When the research scandal hit, McCarthy saw no reason to spend the rest of his career working for Wall Street firms. Other firms, not just Smith Barney, were also tainted by the scandal. He wanted no part of them.

“I didn't want to jump from the frying pan into the fire,” he says. “So I looked out five to 10 years and asked myself where'd I'd be better off, financially and in terms of happiness.”

He became a registered independent advisor, opened Seascape with a partner and, in December 2003, hired Jacobson to represent him through the arbitration process. Eleven months later, in November 2004, McCarthy had a hearing and seemed to be in a good position to win. That year, the Smith Barney brokers in New Jersey won $8 million and Wachovia dropped a (Prudential) plan that was almost identical to Smith Barney's CAP, which is now virtually the only one of its kind left. Tellingly, Wachovia dropped the Pru plan, even though it had fared well in court challenges by reps.

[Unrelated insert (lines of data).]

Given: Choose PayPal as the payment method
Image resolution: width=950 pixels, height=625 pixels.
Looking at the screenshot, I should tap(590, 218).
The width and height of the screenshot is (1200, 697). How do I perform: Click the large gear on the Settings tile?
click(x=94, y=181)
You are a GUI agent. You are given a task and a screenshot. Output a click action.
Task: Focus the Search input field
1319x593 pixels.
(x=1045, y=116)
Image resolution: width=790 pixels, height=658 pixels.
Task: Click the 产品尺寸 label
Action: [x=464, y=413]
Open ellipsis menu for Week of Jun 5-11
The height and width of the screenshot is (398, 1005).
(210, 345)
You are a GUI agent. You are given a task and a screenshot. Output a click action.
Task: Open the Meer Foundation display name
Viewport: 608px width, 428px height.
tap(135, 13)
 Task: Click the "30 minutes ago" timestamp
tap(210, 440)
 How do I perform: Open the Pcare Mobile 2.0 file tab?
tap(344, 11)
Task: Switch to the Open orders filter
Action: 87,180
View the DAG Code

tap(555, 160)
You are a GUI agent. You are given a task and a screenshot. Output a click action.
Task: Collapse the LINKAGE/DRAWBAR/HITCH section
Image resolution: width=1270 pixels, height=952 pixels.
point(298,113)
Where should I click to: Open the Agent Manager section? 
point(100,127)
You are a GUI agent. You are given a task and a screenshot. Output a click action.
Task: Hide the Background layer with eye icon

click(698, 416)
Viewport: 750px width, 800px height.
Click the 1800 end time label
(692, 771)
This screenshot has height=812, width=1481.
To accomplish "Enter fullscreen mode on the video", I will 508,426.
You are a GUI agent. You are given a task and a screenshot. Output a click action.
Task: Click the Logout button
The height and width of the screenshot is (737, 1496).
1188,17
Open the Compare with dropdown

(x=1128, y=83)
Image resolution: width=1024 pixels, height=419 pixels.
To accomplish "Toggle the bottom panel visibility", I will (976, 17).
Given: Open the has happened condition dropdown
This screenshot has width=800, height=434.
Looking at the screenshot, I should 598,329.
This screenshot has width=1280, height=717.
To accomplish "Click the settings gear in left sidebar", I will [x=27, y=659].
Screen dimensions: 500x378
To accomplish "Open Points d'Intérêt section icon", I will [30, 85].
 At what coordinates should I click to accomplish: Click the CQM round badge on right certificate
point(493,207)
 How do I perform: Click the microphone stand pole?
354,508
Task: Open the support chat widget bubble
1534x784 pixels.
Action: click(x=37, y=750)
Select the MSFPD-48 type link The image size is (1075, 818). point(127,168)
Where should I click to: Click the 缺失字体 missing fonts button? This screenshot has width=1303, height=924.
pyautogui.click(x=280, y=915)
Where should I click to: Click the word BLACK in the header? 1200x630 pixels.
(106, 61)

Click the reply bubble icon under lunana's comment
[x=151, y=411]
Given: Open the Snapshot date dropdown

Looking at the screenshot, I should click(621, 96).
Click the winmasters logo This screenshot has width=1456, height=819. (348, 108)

It was agreed by both McCarthy and Citigroup that New Hampshire laws governed the case. Nevertheless, the panel sided with Citigroup, calling the wage laws “irrelevant” and emphasizing McCarthy's voluntary participation, knowledge of the consequences and common use of the plans in the industry. McCarthy appealed and, in January 2005, won a decision from Judge Joseph DiClerico of the U.S. District Court of New Hampshire, who vacated the decision and remanded it to arbitration a second time. In his written opinion, the judge slammed the panel's decision, saying it “was made in manifest disregard of the law [New Hampshire wage law.]”

Both parties chose to enter into a second arbitration hearing with a different panel. Citigroup prevailed again. This time the panel responded to Judge DiClerico's instructions to apply the state wage law, saying in its August 2005 report that it had considered the “applicability” of the New Hampshire wage law in making its decision. But the panel didn't further explain how it reached its decision. Jacobson and other lawyers say this kind of behavior from two separate panels is almost unheard of: “The first panel, perhaps, you could understand,” he says. “But the second panel had a prior decision by a judge in favor of the broker and they just ignored it.”

McCarthy appealed again, and, in December 2005, DiClerico vacated the second panel's decision, too, registering frustration with the panel's lack of an explanation given his prior orders: “In the absence of any explanation, there appears to be no arguable or plausible basis for the panel to have ruled either that the New Hampshire wage laws did not apply to McCarthy's claims or that [Citigroup's] failure to pay McCarthy earned compensation, based on the forfeiture provision in the CAP, was lawful.”

Citigroup, which declined to talk about the CAP plan, issued this statement: “We have tried and won this case twice and we are appealing the latest court decision vacating our latest victory and are confident we will prevail in this matter.”

McCarthy now waits for a third arbitration date, and, not surprisingly, he wishes the whole mess would end. But there's no time limit on principle, he says. “I think in the long run I made the right decision,” he says. “And you know, 18 years of a stellar career should have stood for something with them.”